The history of anesthesia is no doubt as old as humankind itself, for surely since the dawn of time people have sought ways to alleviate pain. Records spanning thousands of years make it clear that patients about to undergo painful procedures have sought recourse in prayer; magic; the intervention of witch doctors and medicine men; techniques such as compression of nerves and blood vessels; and various plant products such as opium, mandragora, and coca. Modern anesthesiology had its beginnings in the eighteenth and early nineteenth centuries. The development of physics and chemistry led to the discovery of elements and simple molecules, including numerous gases. Joseph Priestley, an English scientist, is credited with the discovery of carbon dioxide, oxygen, and, in 1772, nitrous oxide. Although he thought oxygen might have some medical use, Priestley was unaware of the anesthetic properties of nitrous oxide. In 1795, Humphry Davy, a 17-year-old surgeon’s assistant in England who later became a distinguished scientist himself, began experiments with nitrous oxide. He inhaled the gas and used it on one occasion to relieve the pain of his erupting third molar (although at this time nitrous oxide was still considered to be extremely poisonous). He noted in his published studies of nitrous oxide the giddiness, pleasurable sensations, relaxation of muscles, and diminution of pain that were produced by inhalation of the gas. In 1799, Davy constructed the first machine for the storage and inhalation of nitrous oxide.

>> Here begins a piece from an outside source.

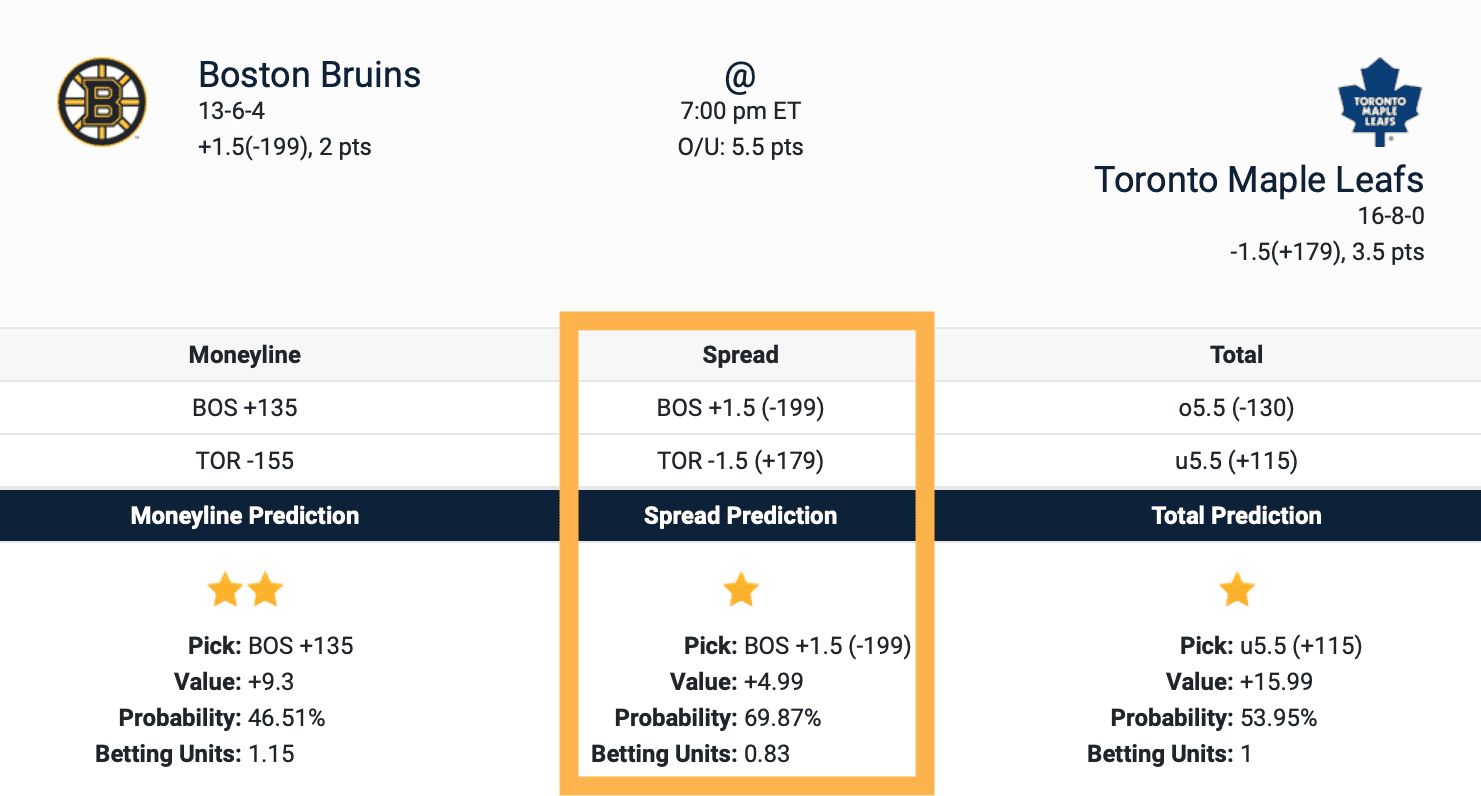Click the Total Prediction gold star
The height and width of the screenshot is (796, 1481).
click(1236, 590)

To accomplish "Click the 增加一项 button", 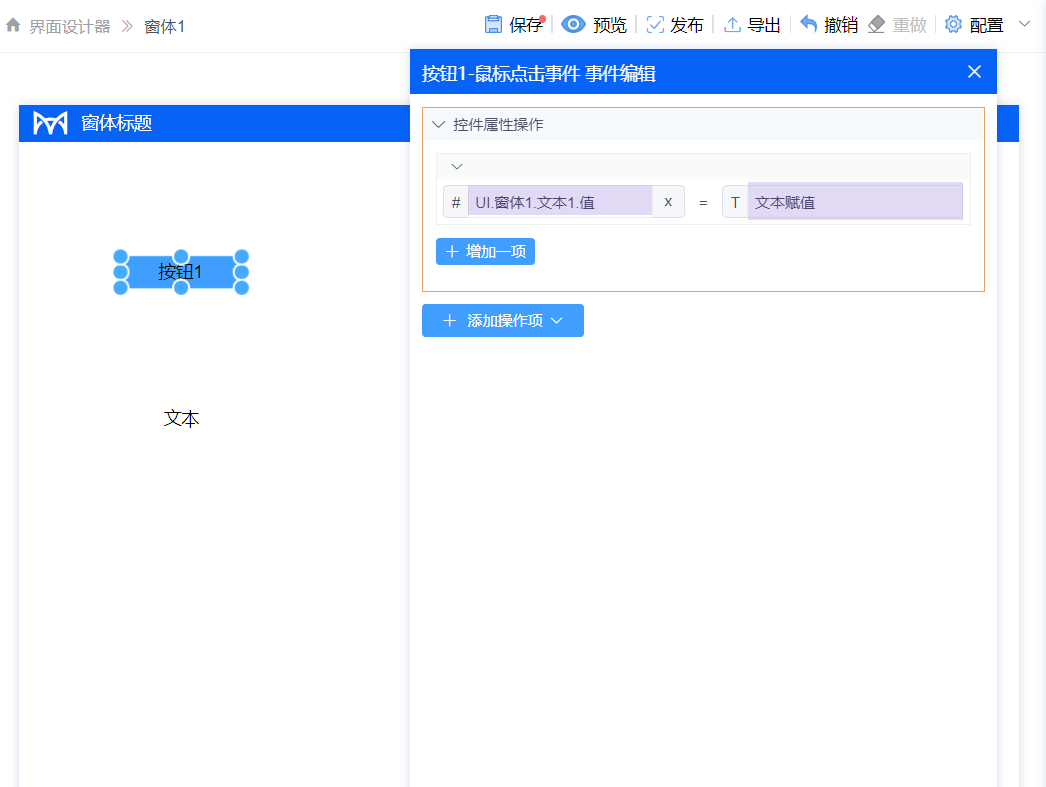I will pyautogui.click(x=485, y=251).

The development of anesthesia was carried further by Michael Faraday, Davy’s student, who in 1818 noted the anesthetic properties of diethyl ether (then known as “sweet vitriol”), and by Henry Hills Hickman, an English surgeon who carried out painless surgery on laboratory animals with carbon dioxide gas as the anesthetic. In 1824, Hickman published a pamphlet, “A Letter on Suspended Animation,” in which he suggested that patients could be made unconscious before surgery.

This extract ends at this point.